Moby-Dick Domes by Frank Stella

Happy New Year!

It seems with Moby-Dick on our opera radar (sonar?) we keep on finding references to this work everywhere we go. The holidays saw the Aria Serious crew in San Francisco and one beautiful afternoon we took a tour of the De Young Museum in Golden Gate Park. And we're glad we did. Since we were seriously debating another trip the California Academy of Sciences.

In one of the rooms, a piece of art popped out at us (literally, it's three dimensional) by artist Frank Stella called The Cabin, Ahab and Starbuck from a series of works called The Moby-Dick Domes. Familiar with Frank Stella but totally unfamiliar with his Moby-Dick Domes we jotted it down on our museum receipt to look into later.

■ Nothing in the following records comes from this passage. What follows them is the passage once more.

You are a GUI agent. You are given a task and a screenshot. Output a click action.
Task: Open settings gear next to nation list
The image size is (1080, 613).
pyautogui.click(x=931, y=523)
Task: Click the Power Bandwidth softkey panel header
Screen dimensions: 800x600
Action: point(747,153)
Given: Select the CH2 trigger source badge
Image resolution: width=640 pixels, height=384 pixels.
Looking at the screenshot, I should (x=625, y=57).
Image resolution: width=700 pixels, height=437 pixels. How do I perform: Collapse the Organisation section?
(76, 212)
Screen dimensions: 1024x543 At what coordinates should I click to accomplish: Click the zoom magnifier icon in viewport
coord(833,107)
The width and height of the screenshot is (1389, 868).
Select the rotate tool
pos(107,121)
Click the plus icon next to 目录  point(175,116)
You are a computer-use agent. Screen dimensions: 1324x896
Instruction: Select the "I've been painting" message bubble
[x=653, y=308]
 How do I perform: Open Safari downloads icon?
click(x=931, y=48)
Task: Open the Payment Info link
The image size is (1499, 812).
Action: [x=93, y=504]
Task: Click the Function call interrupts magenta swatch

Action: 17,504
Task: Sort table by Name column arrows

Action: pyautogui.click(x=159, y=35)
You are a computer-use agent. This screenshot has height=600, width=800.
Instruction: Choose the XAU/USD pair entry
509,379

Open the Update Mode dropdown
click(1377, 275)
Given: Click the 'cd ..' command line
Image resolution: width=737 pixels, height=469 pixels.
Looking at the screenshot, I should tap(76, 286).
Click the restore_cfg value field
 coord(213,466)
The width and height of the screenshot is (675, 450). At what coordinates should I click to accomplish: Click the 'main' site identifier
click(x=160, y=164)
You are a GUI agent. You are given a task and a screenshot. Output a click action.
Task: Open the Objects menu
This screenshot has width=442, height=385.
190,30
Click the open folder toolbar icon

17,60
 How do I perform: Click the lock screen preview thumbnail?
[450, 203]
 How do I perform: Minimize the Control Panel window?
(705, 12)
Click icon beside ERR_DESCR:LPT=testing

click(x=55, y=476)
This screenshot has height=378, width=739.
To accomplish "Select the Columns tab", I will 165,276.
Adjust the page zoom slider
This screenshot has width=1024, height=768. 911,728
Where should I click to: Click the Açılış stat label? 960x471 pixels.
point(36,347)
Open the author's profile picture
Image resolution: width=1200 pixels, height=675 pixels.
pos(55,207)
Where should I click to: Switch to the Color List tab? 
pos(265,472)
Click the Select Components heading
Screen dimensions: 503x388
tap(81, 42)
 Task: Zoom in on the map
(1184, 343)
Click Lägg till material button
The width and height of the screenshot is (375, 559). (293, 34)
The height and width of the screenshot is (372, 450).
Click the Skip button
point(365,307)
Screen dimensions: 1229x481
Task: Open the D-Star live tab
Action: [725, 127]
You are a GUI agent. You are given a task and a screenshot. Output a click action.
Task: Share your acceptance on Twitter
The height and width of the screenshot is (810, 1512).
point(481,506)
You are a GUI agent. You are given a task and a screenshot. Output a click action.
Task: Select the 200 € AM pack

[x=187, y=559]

Well today we were wearing the same pants we wore to the De Young and happened to find our note in the pocket "check Moby-Dick Domes, Frank Stella [something unintelligible]" and found this great article on this series that the artist spent 15 years working on.  The series tries to capture the power and emotion of the novel rather than attempt to narrate it and it's an impressive body of work consisting of 135 pieces: prints, reliefs, sculpture, murals, and other ephemera with each work relating to one chapter of Moby-Dick.

On the cusp of presenting Moby-Dick we're just amazed at how much art one piece of literature has engendered over the years.